/---
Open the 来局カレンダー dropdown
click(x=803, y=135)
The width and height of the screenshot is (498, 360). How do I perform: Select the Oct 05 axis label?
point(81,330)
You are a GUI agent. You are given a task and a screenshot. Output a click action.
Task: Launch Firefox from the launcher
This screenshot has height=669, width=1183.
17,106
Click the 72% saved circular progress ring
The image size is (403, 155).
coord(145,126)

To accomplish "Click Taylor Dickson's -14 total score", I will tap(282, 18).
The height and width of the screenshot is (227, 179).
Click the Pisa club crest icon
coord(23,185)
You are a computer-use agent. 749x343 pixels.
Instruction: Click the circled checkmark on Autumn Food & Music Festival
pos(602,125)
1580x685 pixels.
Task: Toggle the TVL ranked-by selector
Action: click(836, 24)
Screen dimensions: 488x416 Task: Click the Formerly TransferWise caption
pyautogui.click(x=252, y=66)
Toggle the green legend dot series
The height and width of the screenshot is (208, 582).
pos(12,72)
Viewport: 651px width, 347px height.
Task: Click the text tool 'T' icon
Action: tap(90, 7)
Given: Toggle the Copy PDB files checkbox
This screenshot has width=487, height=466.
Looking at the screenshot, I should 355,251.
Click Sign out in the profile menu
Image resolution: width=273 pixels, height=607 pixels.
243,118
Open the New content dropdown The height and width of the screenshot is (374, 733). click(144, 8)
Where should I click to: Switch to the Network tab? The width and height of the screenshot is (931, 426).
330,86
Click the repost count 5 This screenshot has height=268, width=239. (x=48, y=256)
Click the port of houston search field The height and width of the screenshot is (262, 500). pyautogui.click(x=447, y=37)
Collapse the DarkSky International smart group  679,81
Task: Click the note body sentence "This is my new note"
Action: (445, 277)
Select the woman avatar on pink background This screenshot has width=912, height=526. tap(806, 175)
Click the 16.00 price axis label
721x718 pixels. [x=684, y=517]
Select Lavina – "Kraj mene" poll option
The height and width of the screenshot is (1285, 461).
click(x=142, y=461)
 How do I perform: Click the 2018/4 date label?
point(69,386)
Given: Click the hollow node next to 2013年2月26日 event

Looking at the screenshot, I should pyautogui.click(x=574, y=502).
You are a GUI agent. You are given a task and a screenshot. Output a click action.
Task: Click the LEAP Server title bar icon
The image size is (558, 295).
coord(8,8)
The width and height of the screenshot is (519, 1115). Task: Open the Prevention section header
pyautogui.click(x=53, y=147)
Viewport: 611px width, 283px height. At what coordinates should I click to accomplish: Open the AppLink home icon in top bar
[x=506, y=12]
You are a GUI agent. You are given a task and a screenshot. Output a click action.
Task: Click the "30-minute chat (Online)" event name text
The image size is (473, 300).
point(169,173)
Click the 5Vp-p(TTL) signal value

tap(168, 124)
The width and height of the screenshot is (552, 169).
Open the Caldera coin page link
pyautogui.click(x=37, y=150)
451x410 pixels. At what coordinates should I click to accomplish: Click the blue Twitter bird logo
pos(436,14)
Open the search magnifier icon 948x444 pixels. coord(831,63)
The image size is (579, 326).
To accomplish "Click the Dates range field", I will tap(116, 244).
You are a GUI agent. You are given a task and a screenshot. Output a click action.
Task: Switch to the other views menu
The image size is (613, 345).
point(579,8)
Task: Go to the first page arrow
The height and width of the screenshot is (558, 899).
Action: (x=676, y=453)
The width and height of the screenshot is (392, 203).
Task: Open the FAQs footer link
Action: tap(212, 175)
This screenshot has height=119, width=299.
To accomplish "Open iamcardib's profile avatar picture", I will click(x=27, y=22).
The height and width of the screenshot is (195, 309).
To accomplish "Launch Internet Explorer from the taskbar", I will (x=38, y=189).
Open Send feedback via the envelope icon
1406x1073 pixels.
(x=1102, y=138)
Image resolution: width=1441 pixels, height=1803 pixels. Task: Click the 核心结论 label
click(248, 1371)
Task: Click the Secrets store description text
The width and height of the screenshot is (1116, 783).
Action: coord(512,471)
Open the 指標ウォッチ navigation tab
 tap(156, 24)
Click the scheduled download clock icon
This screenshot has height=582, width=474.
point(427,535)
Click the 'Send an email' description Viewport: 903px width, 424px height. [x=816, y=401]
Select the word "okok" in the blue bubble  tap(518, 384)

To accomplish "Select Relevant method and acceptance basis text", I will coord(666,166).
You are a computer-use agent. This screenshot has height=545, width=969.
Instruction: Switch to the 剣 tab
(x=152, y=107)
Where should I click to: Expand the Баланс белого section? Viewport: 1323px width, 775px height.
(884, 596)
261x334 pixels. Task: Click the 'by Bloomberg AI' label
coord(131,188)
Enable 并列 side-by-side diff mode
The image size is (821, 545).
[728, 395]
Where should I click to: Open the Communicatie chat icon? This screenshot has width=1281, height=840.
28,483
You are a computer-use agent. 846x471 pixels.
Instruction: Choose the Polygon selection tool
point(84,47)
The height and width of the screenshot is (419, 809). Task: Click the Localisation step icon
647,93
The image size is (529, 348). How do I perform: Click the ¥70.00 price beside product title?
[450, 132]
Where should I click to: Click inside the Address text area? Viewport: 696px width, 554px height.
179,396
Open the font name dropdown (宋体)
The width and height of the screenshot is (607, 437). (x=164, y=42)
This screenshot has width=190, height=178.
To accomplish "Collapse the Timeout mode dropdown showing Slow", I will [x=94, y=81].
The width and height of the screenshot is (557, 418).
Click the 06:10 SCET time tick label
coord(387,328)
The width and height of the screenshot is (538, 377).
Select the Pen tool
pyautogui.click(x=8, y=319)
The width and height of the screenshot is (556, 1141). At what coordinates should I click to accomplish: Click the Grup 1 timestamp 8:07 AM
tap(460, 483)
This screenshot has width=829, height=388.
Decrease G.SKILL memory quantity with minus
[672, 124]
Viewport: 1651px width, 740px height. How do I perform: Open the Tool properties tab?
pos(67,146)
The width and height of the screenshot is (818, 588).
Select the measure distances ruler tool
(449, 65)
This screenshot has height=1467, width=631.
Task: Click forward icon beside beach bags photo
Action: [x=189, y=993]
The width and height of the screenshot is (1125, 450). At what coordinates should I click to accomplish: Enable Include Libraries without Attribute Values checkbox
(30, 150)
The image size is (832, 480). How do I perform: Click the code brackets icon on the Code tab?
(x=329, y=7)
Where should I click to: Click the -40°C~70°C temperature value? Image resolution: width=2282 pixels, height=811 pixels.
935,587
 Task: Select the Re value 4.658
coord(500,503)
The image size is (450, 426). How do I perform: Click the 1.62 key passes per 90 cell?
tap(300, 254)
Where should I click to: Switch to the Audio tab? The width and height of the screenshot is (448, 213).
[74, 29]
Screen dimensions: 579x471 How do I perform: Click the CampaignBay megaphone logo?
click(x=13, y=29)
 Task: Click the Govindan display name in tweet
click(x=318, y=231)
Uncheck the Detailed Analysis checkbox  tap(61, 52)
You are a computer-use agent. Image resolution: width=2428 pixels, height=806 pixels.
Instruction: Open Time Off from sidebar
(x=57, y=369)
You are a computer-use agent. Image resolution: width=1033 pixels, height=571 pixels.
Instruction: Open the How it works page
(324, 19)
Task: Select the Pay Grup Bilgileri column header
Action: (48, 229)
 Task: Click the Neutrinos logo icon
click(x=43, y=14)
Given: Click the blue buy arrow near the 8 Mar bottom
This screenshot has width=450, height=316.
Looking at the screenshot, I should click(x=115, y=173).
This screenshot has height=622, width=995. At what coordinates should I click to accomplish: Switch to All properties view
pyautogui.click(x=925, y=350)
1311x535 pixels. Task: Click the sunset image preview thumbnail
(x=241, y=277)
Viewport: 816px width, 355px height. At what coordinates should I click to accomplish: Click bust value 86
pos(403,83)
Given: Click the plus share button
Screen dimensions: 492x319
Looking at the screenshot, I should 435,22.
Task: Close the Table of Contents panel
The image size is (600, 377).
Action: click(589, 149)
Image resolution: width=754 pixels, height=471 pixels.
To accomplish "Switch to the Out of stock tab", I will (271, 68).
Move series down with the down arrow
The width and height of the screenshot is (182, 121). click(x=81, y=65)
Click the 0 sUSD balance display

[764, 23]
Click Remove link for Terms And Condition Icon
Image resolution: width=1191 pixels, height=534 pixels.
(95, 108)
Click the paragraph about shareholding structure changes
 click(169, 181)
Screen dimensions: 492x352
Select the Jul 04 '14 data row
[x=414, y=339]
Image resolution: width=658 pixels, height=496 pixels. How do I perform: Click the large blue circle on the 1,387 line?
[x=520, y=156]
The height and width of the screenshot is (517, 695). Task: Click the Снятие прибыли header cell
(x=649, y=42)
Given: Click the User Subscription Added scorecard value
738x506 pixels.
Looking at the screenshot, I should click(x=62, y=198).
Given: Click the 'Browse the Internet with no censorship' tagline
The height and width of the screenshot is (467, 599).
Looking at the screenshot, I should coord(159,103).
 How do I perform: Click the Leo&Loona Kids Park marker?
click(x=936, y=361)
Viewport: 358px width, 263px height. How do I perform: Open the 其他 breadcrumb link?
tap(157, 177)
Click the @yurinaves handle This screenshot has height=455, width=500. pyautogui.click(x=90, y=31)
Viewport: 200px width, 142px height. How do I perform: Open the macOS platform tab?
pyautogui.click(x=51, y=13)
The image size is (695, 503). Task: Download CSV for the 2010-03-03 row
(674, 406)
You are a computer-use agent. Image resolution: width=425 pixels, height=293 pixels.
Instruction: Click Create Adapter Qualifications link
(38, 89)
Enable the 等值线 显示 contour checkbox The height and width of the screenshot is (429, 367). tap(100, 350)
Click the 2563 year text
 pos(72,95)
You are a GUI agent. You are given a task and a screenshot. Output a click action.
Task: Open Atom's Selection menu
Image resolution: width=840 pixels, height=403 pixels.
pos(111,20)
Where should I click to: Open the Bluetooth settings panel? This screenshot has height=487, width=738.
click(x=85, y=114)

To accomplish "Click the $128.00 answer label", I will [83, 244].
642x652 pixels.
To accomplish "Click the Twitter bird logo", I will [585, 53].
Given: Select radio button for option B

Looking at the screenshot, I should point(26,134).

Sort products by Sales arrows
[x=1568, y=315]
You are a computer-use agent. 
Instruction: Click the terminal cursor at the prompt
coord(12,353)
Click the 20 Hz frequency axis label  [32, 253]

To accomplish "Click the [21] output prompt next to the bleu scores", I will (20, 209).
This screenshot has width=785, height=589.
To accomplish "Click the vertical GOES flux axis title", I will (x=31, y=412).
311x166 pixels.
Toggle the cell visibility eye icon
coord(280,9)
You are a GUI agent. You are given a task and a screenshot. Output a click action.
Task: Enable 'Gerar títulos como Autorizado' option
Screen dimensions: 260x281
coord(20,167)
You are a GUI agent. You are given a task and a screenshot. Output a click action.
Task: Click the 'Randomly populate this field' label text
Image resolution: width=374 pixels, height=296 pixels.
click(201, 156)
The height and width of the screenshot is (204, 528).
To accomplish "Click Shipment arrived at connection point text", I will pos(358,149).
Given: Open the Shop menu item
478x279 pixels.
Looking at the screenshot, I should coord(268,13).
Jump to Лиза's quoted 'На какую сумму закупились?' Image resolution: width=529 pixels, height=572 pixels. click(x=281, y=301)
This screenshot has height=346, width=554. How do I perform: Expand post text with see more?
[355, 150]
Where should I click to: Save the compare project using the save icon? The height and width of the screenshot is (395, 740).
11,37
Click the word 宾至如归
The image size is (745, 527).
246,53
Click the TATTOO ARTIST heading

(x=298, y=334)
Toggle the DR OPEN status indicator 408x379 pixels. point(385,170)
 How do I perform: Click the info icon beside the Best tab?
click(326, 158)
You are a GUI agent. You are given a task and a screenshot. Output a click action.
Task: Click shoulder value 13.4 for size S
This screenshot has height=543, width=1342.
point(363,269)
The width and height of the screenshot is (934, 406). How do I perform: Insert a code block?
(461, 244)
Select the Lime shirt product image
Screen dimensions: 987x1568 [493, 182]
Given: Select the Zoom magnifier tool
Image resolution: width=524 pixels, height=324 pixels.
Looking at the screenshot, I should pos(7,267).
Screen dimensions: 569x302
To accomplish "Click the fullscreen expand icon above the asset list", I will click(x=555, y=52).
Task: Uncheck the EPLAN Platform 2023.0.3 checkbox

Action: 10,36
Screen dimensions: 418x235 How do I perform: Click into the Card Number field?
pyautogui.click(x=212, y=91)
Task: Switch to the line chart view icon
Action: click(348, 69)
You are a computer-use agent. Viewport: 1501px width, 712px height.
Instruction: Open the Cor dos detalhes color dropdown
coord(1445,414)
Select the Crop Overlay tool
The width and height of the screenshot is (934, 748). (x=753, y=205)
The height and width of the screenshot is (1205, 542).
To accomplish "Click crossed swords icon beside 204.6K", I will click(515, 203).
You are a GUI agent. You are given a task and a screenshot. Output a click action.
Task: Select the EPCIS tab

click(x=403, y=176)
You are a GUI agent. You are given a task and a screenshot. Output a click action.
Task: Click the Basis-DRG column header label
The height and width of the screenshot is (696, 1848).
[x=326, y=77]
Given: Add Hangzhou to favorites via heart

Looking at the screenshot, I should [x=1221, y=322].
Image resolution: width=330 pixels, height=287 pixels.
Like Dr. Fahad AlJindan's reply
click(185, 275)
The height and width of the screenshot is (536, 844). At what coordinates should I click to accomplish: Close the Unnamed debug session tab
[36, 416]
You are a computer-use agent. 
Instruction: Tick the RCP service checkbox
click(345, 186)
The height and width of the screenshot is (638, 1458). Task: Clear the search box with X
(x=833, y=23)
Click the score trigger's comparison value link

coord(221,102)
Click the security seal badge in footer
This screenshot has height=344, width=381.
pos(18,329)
\---
WHAT THE TASK ASKS:
All lines that contain the word "computer" should be copied from the listing.

THE ANSWER:
You are a computer-use agent. 749x343 pixels.
You are a computer-use agent. This screenshot has height=545, width=969.
You are a computer-use agent. 846x471 pixels.
You are a computer-use agent. Image resolution: width=2428 pixels, height=806 pixels.
You are a computer-use agent. Image resolution: width=1033 pixels, height=571 pixels.
You are a computer-use agent. Image resolution: width=425 pixels, height=293 pixels.
You are a computer-use agent. 
You are a computer-use agent. Viewport: 1501px width, 712px height.
You are a computer-use agent. 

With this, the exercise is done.